The KOSPI index plunged 9% on the 13th, falling more than 25% from the record high (closing price 9,114.55 points) set on Jun. 22. Barring cases of major shocks that rocked the global economy, such as the COVID-19 pandemic, the U.S. credit rating downgrade, and the European debt crisis, the drop is unusual.

With no clear headwinds emerging in the global macroeconomy, the stock market's crash prompted the market to analyze the cause from multiple angles.
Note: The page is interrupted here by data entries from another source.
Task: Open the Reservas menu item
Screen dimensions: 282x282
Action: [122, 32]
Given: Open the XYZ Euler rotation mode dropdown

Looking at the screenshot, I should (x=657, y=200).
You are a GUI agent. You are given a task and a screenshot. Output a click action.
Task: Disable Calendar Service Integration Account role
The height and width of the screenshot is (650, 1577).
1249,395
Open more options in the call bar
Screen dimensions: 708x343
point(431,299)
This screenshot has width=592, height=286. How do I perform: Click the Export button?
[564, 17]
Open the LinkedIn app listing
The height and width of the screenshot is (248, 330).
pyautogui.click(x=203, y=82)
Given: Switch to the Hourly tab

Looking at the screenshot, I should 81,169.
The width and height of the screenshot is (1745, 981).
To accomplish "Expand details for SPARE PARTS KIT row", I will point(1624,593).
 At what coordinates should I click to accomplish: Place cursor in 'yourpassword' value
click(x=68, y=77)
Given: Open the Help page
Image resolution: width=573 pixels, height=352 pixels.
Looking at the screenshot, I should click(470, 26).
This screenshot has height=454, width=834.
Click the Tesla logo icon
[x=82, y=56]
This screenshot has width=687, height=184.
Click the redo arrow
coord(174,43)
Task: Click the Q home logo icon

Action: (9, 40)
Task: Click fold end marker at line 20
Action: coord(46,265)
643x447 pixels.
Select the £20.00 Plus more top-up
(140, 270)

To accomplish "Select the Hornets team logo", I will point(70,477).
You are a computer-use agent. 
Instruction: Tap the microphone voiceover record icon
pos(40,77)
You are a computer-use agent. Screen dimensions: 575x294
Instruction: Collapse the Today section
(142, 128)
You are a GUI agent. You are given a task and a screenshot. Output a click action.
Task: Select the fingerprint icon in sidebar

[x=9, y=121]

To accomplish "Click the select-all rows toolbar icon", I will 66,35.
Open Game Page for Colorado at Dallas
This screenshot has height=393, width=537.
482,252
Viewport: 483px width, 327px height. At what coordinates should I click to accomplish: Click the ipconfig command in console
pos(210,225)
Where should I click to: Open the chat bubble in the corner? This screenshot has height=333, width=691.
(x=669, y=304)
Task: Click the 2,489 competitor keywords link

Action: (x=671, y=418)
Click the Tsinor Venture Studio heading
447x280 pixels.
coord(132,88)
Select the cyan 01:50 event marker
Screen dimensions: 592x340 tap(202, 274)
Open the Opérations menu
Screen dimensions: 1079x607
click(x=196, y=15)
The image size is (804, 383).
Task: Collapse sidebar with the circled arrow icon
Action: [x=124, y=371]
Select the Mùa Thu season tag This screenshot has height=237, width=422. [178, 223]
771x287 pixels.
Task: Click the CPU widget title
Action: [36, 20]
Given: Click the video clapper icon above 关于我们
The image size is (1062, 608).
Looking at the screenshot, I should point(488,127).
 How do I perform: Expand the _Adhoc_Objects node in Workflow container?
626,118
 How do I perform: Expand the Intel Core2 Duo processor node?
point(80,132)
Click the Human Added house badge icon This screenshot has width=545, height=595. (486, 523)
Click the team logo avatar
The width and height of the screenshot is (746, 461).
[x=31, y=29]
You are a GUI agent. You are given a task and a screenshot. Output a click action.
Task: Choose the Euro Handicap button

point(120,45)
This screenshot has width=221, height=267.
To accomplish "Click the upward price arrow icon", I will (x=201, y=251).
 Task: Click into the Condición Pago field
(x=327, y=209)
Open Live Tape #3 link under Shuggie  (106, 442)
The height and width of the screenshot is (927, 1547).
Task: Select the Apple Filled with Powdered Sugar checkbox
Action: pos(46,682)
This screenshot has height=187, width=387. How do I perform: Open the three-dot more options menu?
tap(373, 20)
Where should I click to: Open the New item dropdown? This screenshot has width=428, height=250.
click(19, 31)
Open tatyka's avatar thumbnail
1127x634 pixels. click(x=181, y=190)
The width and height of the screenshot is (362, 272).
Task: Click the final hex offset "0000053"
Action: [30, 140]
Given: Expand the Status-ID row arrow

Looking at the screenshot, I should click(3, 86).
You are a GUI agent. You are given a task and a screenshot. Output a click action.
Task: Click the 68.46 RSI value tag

While the escalation of geopolitical tensions between the United States and Iran and disruptions from single-stock leveraged exchange-traded funds (ETFs) are mentioned, experts said the fundamental reason rattling the market ultimately lies in overheating around artificial intelligence (AI) and the view that semiconductors have peaked.

The KOSPI index plunges about 9% on the 13th at the dealing room of Hana Bank's head office in Jung-gu, Seoul./Courtesy of Yonhap News

The domestic stock rally led by Samsung Electronics and SK hynix had been based on expectations that the semiconductor super cycle would continue for an extended period. As AI demand grows, astronomical investment is being poured into building data centers, and the view gained traction that this would even eliminate the semiconductor industry's characteristic "business cycle," which alternates between booms and busts.

In the securities industry, optimism prevailed that the KOSPI index would rise to 10,000 points. Samsung Electronics(005930) posted operating profit nearing 10 trillion won in just one quarter, proving a "semiconductor super-boom."

But market sentiment shifted abruptly right after U.S. company Broadcom released its earnings last month.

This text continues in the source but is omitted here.